What to produce:
List, numbered, each non-blank line of the records from the line containing "You are a computer-use agent. Viewport: 680px" through the line containing "point(627,486)", both included.

Records for this exercise:
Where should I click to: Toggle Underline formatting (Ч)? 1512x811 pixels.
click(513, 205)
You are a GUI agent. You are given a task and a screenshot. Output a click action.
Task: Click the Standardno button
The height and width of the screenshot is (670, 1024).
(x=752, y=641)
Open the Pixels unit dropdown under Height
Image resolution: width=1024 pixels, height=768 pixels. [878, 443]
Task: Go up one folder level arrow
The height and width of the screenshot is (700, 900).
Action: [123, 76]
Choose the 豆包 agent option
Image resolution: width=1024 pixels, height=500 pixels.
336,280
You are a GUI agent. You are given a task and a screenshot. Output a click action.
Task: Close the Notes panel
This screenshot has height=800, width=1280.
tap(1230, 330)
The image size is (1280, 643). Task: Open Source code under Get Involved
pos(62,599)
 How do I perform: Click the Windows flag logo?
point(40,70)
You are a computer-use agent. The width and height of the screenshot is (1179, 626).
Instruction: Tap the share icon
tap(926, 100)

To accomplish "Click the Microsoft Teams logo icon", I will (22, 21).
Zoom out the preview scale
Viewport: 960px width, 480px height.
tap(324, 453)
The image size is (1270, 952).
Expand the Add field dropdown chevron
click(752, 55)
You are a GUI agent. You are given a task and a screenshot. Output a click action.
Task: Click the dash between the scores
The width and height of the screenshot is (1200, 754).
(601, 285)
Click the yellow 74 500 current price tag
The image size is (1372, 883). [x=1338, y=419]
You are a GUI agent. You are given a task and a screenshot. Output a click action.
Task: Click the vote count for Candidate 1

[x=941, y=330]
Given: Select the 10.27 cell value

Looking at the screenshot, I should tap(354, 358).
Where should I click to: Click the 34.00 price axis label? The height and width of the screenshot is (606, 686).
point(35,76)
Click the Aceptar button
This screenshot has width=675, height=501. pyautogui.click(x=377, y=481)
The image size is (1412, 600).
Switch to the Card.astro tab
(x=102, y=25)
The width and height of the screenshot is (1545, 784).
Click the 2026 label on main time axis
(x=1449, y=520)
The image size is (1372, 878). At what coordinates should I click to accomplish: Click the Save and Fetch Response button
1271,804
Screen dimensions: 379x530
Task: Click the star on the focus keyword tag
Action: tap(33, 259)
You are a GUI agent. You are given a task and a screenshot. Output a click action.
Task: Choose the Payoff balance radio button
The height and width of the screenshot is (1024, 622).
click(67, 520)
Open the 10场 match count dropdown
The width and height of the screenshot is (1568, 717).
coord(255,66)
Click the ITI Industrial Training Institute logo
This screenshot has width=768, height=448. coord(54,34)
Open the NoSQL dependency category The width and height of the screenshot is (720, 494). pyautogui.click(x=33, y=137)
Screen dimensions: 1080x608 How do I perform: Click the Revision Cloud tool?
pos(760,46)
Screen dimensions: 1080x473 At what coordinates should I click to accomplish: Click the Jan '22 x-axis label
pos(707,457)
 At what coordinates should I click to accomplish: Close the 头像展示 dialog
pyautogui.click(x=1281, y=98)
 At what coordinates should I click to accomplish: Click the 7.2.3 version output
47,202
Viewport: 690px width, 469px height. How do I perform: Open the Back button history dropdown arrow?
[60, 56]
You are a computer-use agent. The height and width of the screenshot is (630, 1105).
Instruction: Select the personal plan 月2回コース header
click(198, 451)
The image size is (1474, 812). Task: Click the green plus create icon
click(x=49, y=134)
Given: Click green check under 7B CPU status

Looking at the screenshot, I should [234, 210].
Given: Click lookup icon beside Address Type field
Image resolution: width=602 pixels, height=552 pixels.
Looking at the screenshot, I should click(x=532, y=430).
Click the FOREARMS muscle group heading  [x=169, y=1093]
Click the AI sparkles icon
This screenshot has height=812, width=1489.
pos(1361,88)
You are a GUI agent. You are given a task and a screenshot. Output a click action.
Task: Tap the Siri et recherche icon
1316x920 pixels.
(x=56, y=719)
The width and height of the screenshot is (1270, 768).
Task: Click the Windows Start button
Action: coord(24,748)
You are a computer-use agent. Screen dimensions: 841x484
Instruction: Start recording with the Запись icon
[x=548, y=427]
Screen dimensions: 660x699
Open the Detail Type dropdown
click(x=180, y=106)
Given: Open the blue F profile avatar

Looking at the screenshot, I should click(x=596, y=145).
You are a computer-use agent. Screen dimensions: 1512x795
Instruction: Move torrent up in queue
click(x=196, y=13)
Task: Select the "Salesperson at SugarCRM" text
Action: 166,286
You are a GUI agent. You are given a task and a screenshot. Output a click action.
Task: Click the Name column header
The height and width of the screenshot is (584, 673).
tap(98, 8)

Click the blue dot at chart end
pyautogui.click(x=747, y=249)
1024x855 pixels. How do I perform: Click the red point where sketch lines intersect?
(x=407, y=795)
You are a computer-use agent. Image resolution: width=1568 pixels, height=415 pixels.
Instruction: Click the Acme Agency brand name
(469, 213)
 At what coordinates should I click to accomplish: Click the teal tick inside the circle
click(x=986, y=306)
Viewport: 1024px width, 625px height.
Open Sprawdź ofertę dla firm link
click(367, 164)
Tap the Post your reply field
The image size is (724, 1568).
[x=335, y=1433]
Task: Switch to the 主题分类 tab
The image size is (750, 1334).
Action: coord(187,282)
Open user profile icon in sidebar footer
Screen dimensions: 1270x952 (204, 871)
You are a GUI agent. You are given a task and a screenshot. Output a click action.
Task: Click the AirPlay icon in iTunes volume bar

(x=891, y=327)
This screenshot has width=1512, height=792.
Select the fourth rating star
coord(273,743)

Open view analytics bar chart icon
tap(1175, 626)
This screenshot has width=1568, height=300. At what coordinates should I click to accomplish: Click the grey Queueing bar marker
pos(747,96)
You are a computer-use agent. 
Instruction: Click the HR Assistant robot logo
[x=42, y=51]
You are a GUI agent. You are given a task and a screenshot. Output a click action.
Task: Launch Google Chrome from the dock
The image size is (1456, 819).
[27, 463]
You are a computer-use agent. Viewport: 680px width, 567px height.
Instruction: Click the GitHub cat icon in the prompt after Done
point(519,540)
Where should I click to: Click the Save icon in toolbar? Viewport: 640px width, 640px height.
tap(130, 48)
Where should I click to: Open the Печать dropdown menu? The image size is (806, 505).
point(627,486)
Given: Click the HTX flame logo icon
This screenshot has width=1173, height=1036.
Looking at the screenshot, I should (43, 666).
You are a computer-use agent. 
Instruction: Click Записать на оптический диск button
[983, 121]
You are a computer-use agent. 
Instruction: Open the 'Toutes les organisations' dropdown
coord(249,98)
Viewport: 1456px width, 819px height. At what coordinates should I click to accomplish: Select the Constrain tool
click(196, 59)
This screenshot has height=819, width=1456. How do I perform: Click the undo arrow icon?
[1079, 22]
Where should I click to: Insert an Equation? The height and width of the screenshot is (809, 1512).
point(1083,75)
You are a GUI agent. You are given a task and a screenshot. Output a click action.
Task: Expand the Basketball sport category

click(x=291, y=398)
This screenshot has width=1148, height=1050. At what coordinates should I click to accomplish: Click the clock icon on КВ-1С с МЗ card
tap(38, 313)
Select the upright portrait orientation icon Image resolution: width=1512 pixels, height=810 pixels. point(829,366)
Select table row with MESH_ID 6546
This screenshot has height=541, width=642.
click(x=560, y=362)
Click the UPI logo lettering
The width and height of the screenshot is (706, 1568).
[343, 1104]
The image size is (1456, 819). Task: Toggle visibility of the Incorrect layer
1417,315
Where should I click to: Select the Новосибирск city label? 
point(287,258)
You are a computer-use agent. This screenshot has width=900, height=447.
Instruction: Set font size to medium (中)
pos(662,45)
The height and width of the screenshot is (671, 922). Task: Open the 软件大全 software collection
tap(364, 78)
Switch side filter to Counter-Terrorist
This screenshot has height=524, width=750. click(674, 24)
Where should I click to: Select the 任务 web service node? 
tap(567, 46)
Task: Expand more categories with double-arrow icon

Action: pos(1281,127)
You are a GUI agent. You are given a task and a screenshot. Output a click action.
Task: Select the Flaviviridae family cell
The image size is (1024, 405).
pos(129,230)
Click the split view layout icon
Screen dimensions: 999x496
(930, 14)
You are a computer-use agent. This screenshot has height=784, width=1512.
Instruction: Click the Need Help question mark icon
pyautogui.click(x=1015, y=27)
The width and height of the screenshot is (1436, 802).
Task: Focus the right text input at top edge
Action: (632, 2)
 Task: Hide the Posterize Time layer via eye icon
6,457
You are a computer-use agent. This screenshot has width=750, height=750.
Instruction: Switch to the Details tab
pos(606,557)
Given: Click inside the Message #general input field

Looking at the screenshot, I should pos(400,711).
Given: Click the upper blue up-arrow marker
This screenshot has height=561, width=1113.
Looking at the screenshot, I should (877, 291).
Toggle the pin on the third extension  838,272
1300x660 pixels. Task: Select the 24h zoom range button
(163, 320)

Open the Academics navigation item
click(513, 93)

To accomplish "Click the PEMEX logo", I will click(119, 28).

Exercise result:
1. You are a computer-use agent. Viewport: 680px width, 567px height.
2. Instruction: Click the GitHub cat icon in the prompt after Done
3. point(519,540)
4. Where should I click to: Click the Save icon in toolbar? Viewport: 640px width, 640px height.
5. tap(130, 48)
6. Where should I click to: Open the Печать dropdown menu? The image size is (806, 505).
7. point(627,486)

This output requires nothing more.